*Page excerpt:*
----

You don’t need to be super heavy-handed with this either. A solid sensory foundation can be reawakened by brief touches in later descriptions, or they can be complicated and even thwarted, depending on the scene. An example of this might be describing New York City at winter time when it’s super crowded, then stepping into St. Patrick’s Cathedral. The soaring space within the cathedral and the quiet of being inside a church immediately changes the tone. That sensory experience whiplash as you establish this opposing texture can be really powerful in creating interesting, visceral detail.

There are also some less obvious ways of adding texture that rely more heavily on world-building than on individual sensory descriptions, such as focusing on:

  1. Fabrics/materials- what fabrics are being used in this world. Is it silk? Barkcloth? Brocade? Denim? All of these fabrics have very different textures, histories, uses, and connotations. Integrating fabrics in clothing and building materials or decorative arts is a great way to add vibrancy, and it also speaks to the world-building. At the same time, be careful that you aren’t choosing these as window dressing and that they make sense within the world itself.
  2. Colors/pigments- I feel like I’m rehashing Victoria Finlay’s wonderful book topics, but the use of color can be a fantastic unifying force in regards to texture. We see this a lot in movies (looking at you, Wes Anderson), so think of it in a similar manner with your stories. You may also want to delve into the meanings of colors to your characters’ society, how they represent (or don’t represent) class, and even within decorations or buildings, how does paint or color create mood?
  3. Food- I love a good food description. If your writing a fantasy food or something you think readers may not be super familiar with, remember that you don’t have to spoon-feed them what it is. Give them the general feel of the food’s taste (spicy, peppery, sweet, etc.), a hint as to what it’s made of (a flaky crust, tender meat, creamy corn), and you’re good. Food is a great way to add a bit of color, smell, and texture into a scene and to ground your reader in sensory detail (and make them hungry).

----

*Given entries:*
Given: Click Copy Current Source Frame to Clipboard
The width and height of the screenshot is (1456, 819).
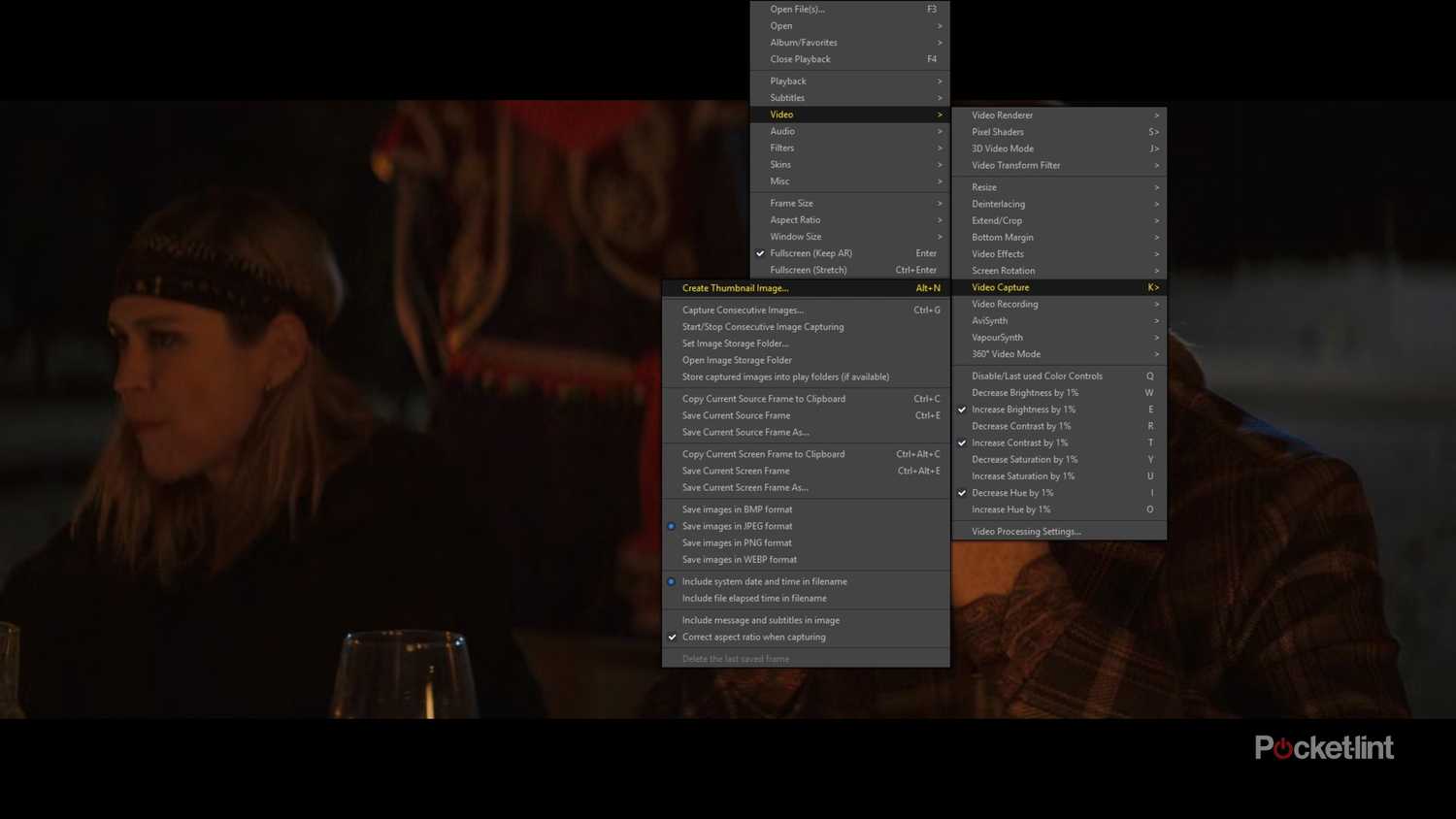Looking at the screenshot, I should tap(763, 399).
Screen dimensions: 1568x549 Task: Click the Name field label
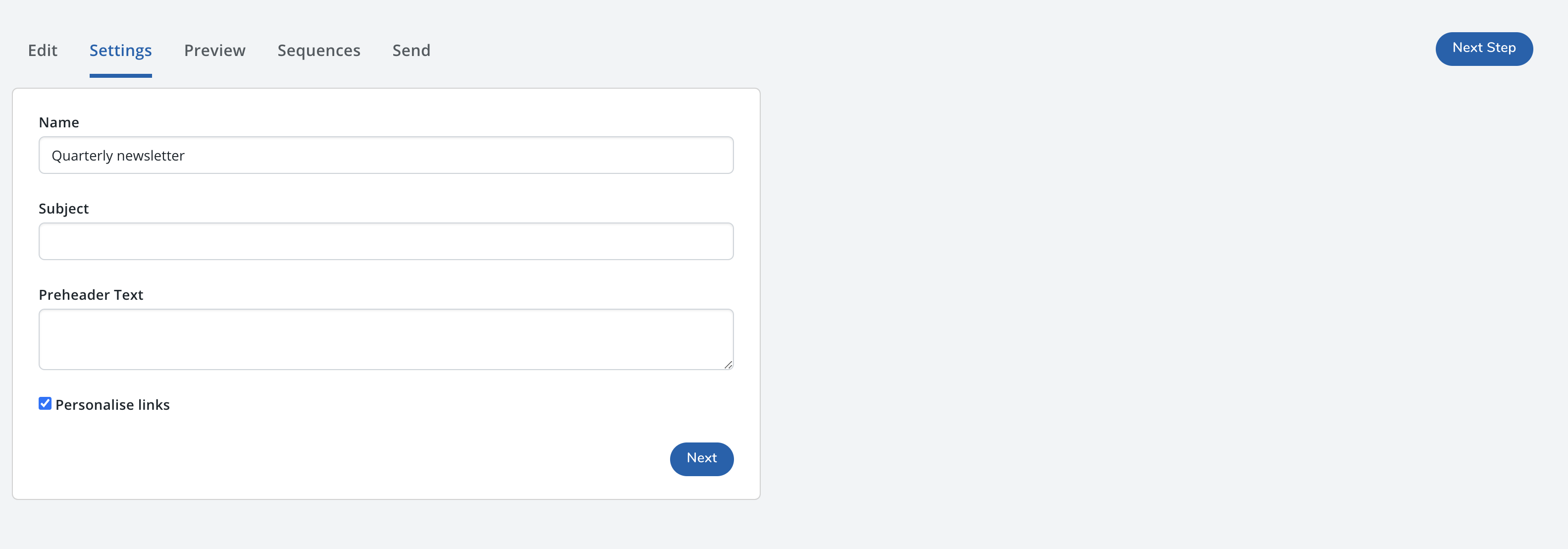[59, 122]
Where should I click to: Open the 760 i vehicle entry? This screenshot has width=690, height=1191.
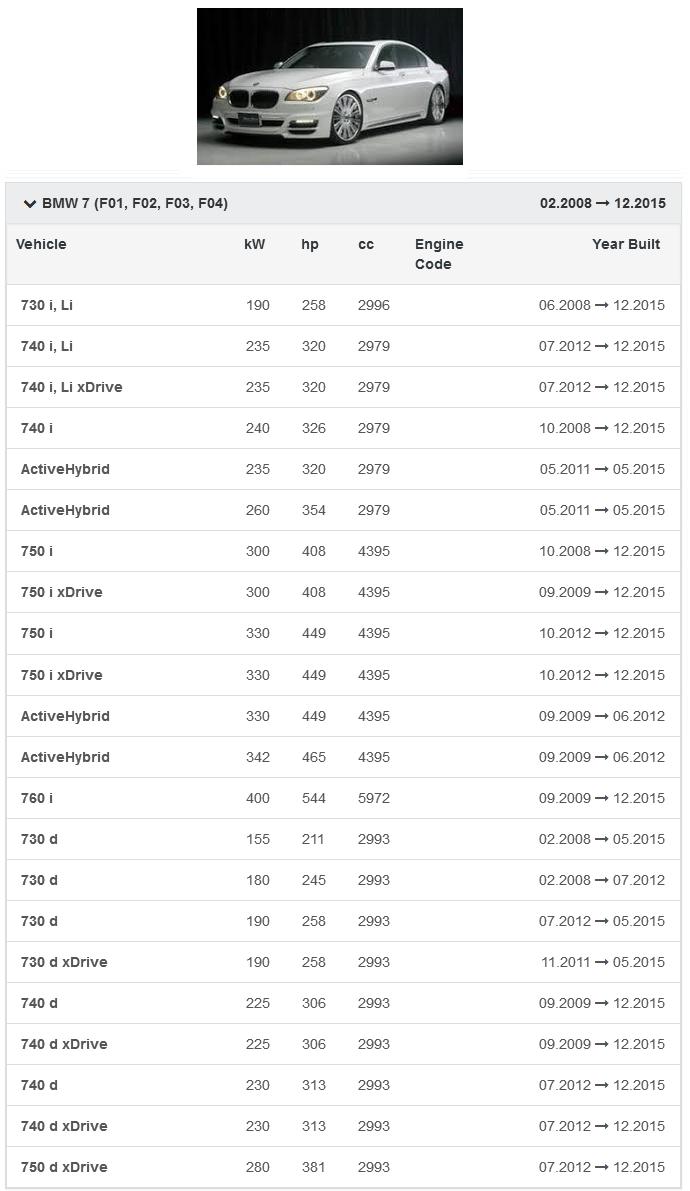37,798
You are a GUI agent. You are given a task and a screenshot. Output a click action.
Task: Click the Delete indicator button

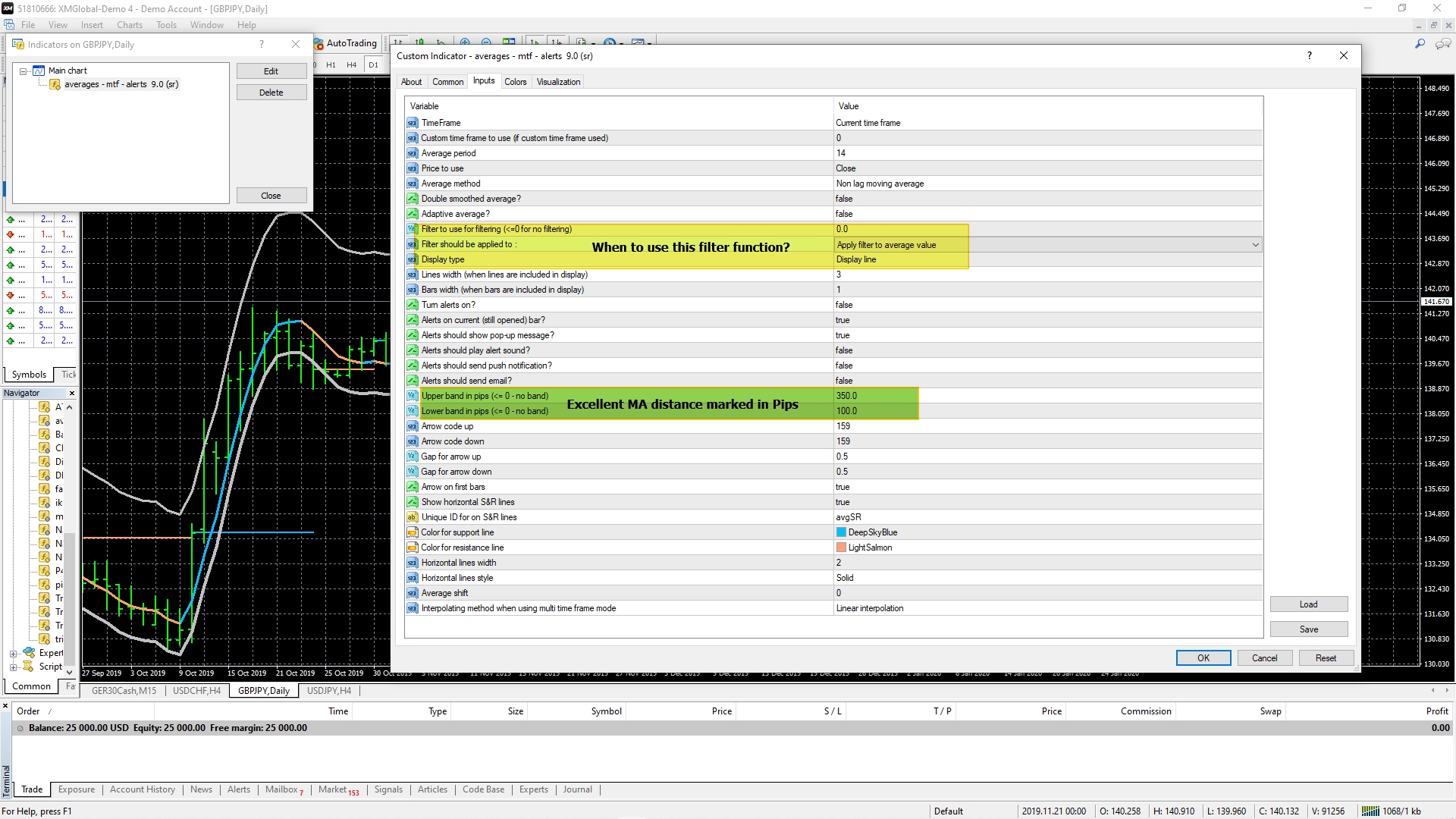pyautogui.click(x=271, y=93)
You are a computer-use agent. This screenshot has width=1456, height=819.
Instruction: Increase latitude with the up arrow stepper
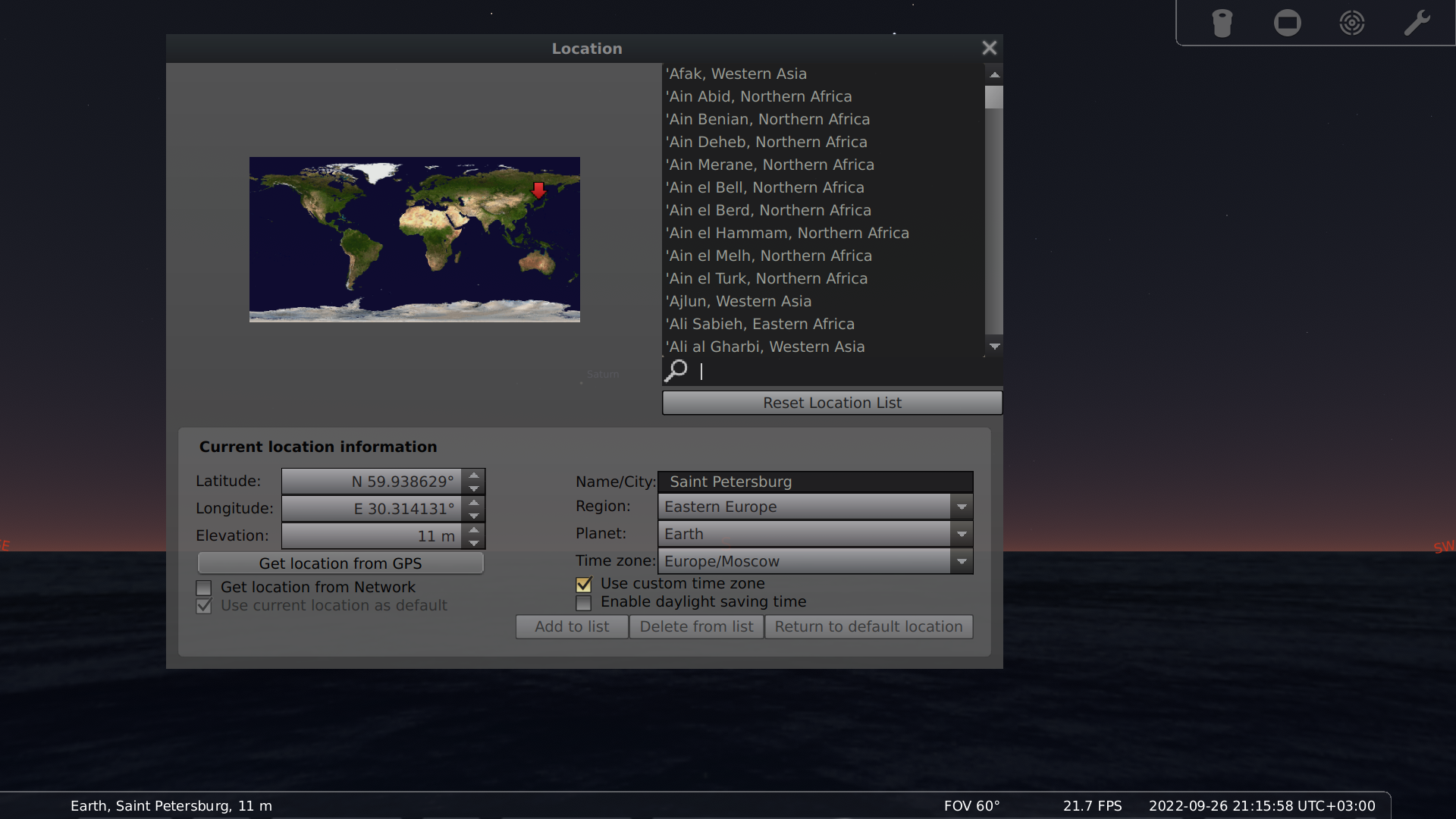pos(474,475)
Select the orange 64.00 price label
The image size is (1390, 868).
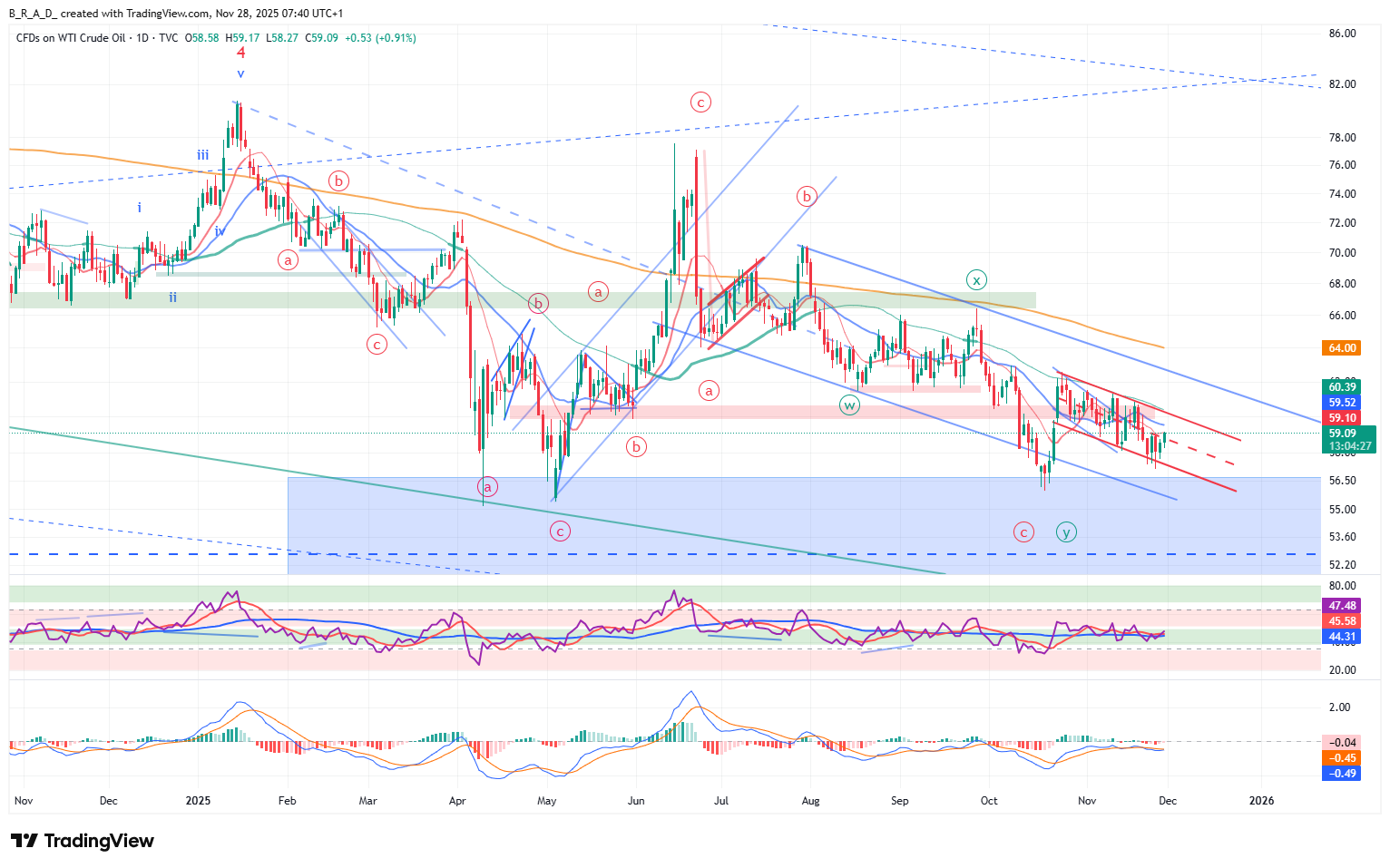pos(1342,348)
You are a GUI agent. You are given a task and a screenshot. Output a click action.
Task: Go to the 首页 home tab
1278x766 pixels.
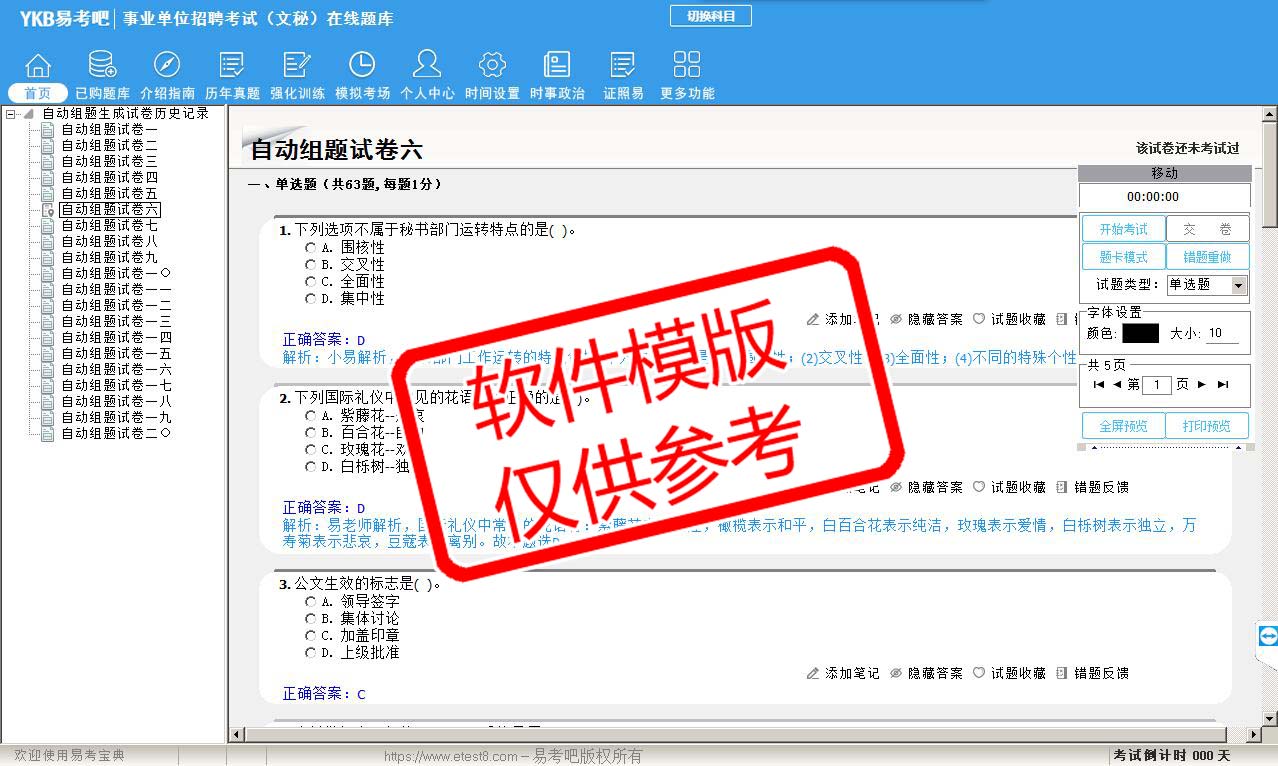(x=38, y=93)
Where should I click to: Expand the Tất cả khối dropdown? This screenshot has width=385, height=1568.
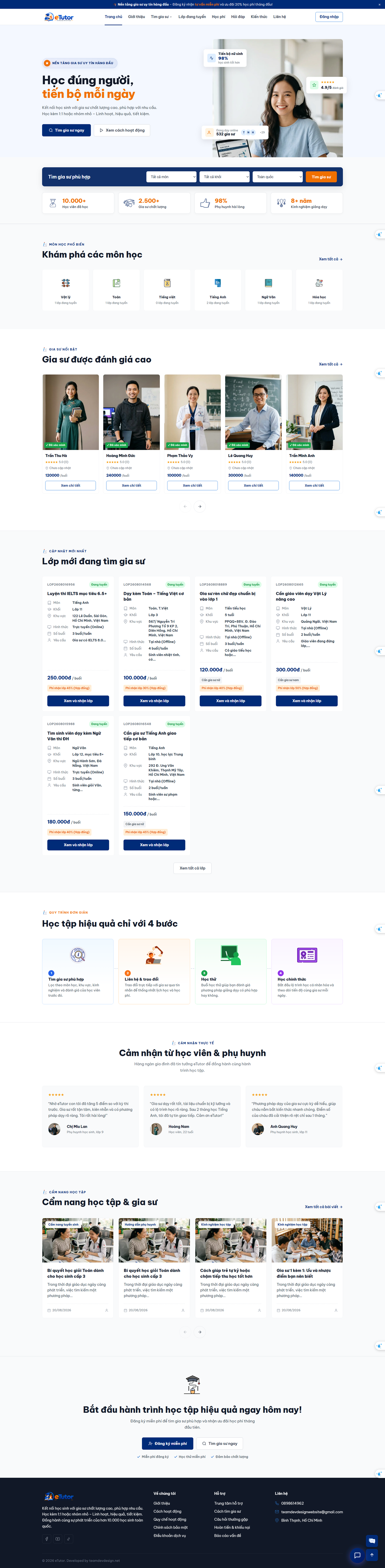point(225,176)
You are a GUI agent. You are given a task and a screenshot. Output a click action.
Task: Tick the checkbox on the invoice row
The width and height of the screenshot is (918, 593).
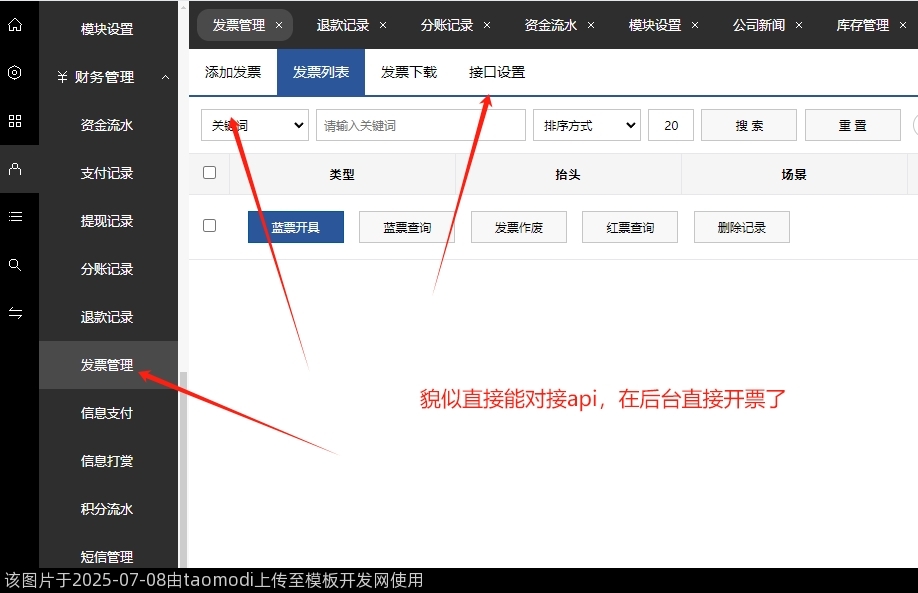(x=209, y=225)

----

*List of tasks:*
1. Which fabrics does the passage on sensory texture name?
2. Please convert the listing into a JSON list of strings, one per line and with blank lines dropped, starting at the line that has "Where should I click to: Open" and ending with the last line of the listing. Leave the pictures out.
The passage on sensory texture and the listing are unrelated material.

*Final results:*
1. Silk, barkcloth, brocade, denim

2.
[
  "Where should I click to: Open the 760 i vehicle entry? This screenshot has width=690, height=1191.",
  "37,798",
  "You are a GUI agent. You are given a task and a screenshot. Output a click action.",
  "Task: Click the Delete indicator button",
  "pyautogui.click(x=271, y=93)",
  "You are a computer-use agent. This screenshot has width=1456, height=819.",
  "Instruction: Increase latitude with the up arrow stepper",
  "pos(474,475)",
  "Select the orange 64.00 price label",
  "The image size is (1390, 868).",
  "pos(1342,348)",
  "You are a GUI agent. You are given a task and a screenshot. Output a click action.",
  "Task: Go to the 首页 home tab",
  "1278x766 pixels.",
  "(x=38, y=93)",
  "Where should I click to: Expand the Tất cả khối dropdown? This screenshot has width=385, height=1568.",
  "point(225,176)",
  "You are a GUI agent. You are given a task and a screenshot. Output a click action.",
  "Task: Tick the checkbox on the invoice row",
  "The width and height of the screenshot is (918, 593).",
  "(x=209, y=225)"
]